One of the neat things at quilt shows like IQF is that sometimes the quilt makers will stand next to their work and answer questions, sign autographs, or pose for pictures. Here is Rita Verroca from Westlake Village, California, with her quilt Roses of Shenandoah, which won first place for traditional applique in the International Quilt Association's Quilts: A World of Beauty competition in 2009. Rita hand embroidered, hand quilted, hand appliqued, and hand pieced her original interpretation of a Mariner's Compass pattern. She deserves to stand proudly next to her beautiful quilt.
Crazy About Ballet by Linda Steele of Park Orchards, Victoria, Australia, won first place for embellished quilts in the International Quilt Association's Quilts: A World of Beauty competition in 2009. The hand embroidered blocks depict scenes from different ballets. While I'm not that serious a fan of ballet, I have a quilt in the design phase that would involve a number of appliqued and embroidered blocks which might benefit from a similar setting.

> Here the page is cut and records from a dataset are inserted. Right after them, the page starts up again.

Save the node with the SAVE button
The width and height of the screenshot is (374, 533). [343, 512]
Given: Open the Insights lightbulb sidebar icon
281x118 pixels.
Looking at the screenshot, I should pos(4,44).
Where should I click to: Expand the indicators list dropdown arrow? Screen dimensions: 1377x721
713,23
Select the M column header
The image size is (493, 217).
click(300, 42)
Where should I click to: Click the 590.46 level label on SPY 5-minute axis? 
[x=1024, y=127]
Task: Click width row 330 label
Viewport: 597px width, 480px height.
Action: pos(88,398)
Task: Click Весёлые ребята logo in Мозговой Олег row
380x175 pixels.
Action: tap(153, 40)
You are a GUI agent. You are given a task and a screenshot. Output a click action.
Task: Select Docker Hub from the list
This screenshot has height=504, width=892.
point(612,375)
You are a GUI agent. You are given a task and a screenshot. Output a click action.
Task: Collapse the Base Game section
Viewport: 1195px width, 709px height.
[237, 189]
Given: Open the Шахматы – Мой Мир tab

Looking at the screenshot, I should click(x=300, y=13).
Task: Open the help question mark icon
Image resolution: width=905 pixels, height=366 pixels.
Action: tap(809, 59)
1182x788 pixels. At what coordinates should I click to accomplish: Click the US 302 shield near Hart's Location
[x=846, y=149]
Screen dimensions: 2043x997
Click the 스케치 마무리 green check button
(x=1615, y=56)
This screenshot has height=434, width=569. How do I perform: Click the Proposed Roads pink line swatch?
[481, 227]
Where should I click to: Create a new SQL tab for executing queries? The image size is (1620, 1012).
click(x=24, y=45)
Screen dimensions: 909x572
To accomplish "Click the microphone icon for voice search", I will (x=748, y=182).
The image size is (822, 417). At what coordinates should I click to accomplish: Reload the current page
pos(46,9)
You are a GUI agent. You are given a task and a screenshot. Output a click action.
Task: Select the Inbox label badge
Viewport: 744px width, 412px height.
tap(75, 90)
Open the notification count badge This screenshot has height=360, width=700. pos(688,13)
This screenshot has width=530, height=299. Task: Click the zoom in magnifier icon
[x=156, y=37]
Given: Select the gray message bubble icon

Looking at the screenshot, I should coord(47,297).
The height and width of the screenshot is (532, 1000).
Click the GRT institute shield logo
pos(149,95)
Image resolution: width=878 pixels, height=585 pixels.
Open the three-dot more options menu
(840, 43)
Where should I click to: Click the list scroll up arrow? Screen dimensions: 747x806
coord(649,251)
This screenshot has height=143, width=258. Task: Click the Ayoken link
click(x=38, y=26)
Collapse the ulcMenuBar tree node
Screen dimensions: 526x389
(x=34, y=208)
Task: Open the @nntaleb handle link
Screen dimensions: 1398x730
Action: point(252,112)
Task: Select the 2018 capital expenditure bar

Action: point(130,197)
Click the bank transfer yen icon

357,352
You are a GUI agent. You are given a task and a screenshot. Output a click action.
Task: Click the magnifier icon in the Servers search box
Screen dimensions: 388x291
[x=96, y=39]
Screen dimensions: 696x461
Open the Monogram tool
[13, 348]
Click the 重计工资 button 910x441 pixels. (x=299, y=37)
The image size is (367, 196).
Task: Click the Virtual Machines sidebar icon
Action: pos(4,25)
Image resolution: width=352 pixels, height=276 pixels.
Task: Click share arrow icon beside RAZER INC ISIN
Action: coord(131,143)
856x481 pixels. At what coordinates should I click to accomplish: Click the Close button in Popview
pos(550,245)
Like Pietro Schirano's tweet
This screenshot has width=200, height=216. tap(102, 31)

Illuminated Alphabet by Zena Thorpe of Chatsworth, California, won third place for innovative applique in the International Quilt Association's Quilts: A World of Beauty competition in 2009.
Apparently, Zena Thorpe is something of quilting phenomenon here in California, and given the amazing detail in this hand appliqued, hand embroidered, and hand quilted piece, I am not surprised.
Rose Hughes, a fellow member of the Flying Geese Quilt Guild, made Journey-Mythos: Follow the Yellow Brick Road which was part of a juried exhibit of quilts by members of Quilts on the Wall, an art quilting group based in Long Beach. She did a presentation at our guild on color last year. Her trunk show afterward was filled with abstract landscapes encrusted with beads.
About a quarter of the quilts at this show were antique quilts. The following are from the exhibit America Collects Quilts: International Quilt Festival Antique Quilts. This one is a four block rose and coxcomb made entirely by hand by an unknown quilter around 1880. I like how a quilt this large, 65 3/4 by 85 inches, is made up essentially of four blocks and two borders. If you put it that way, making a quilt so large doesn't seem so daunting.
Unlike most antique quilts, the maker of this hand pieced and quilted Lone Star quilt from 1845 is known: Mary Mern. She even gave it a title: Silk Stars. Heck, if I'd hand pieced that many diamonds together, I would have titled and signed my work, too. My personal interest in this quilt is the setting. I've got some Lone Star aspirations, but the trick is always how to make this inherently square pattern into a rectangle to fit a bed. This quilt measures 87 1/2 by 101 1/2 inches.
Star of Stars, circa 1845, another amazing quilt whose maker is unknown, collects some great details of early quiltmaking that I particularly enjoy. First, Jinny Beyer and her precision drafting be damned! When this quilter's gorgeous diamond sashing didn't end perfectly at the intersections, she just hacked it off. But that doesn't mean she didn't care about details. Look at this amazing scalloped binding which follows the curves of the border print . . . Jinny Beyer would love a border print like this . . . well, except for the mismatched print in the corner.
Jinny would also love the fussy cut center of the Lone Star.
This quilt was made by an unknown maker around 1800 using a huge variety of fabrics colored with natural dyes.